The suicide bombing tore apart the town's Baghdad Restaurant, where bodyguards of Iraq's Kurdish deputy prime minister, Rowsch Nouri Shaways, were eating, said police Brigadier Sarhad Qadre.
"I was sitting inside my restaurant when about six cars parked nearby and their passengers came inside and ordered food," said restaurant owner Ahmed al-Dawoudi. "Seconds later, I heard a big explosion and the restaurant was turned into twisted wreckage and rubble. Blood and pieces of flesh were everywhere."
Shaways was not at the restaurant at the time of the blast, which killed 12 diners, including one his guards.

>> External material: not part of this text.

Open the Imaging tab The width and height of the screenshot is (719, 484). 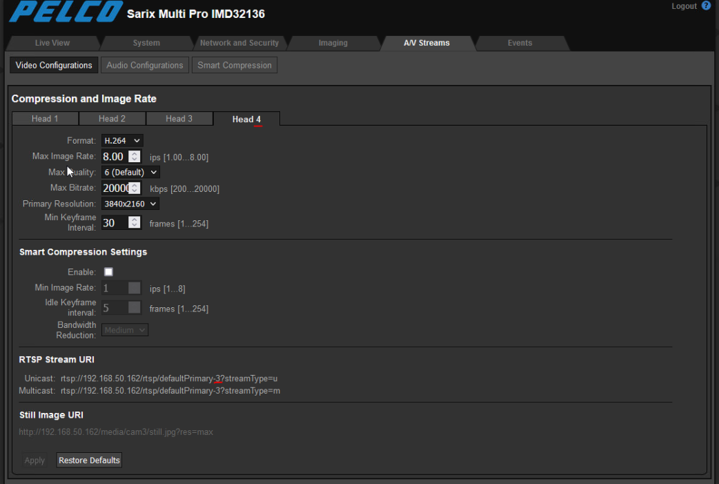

The blast set ablaze eight cars in the restaurant's car park, the focal point of a bloody, rubble-strewn scene that US and Iraqi police quickly cordoned off. Shards of glass, shoes and splattered breakfast meals covered the restaurant's floor as emergency workers raced around overturned tables and wooden chairs in a bid to treat the casualties.
Colonel Abbas Mohamed Amin, chief of Tuz Khormato police, believed the suicide bomber, who was driving a white Toyota sedan, was following the Kurdish leader's bodyguards, who had left Baghdad for Sulaimaniyah, 260km northeast.
In Kirkuk, a suicide car bomber killed four Iraqi bystanders and wounded at least 11 others, said Dr. Bassam Mohammed of Kirkuk Emergency Hospital.
The explosion, which happened at 8:30pm, targeted a convoy of Toyota Land Cruisers carrying civilian contractors, damaging one of the vehicles but injuring none of its occupants, the US military said.
In Baqouba, another suicide bomber killed four people, including Hussein Alwan al-Tamimi, 41, deputy head of Iraq's northeastern Diyala provincial council since January, police Colonel Mudhafar Mohammed said. Three of his bodyguards also died in the attack and four people were wounded.
A US soldier assigned to the Marines was killed when a roadside bomb struck the vehicle he was traveling in on Wednesday near Ramadi, the military announced yesterday.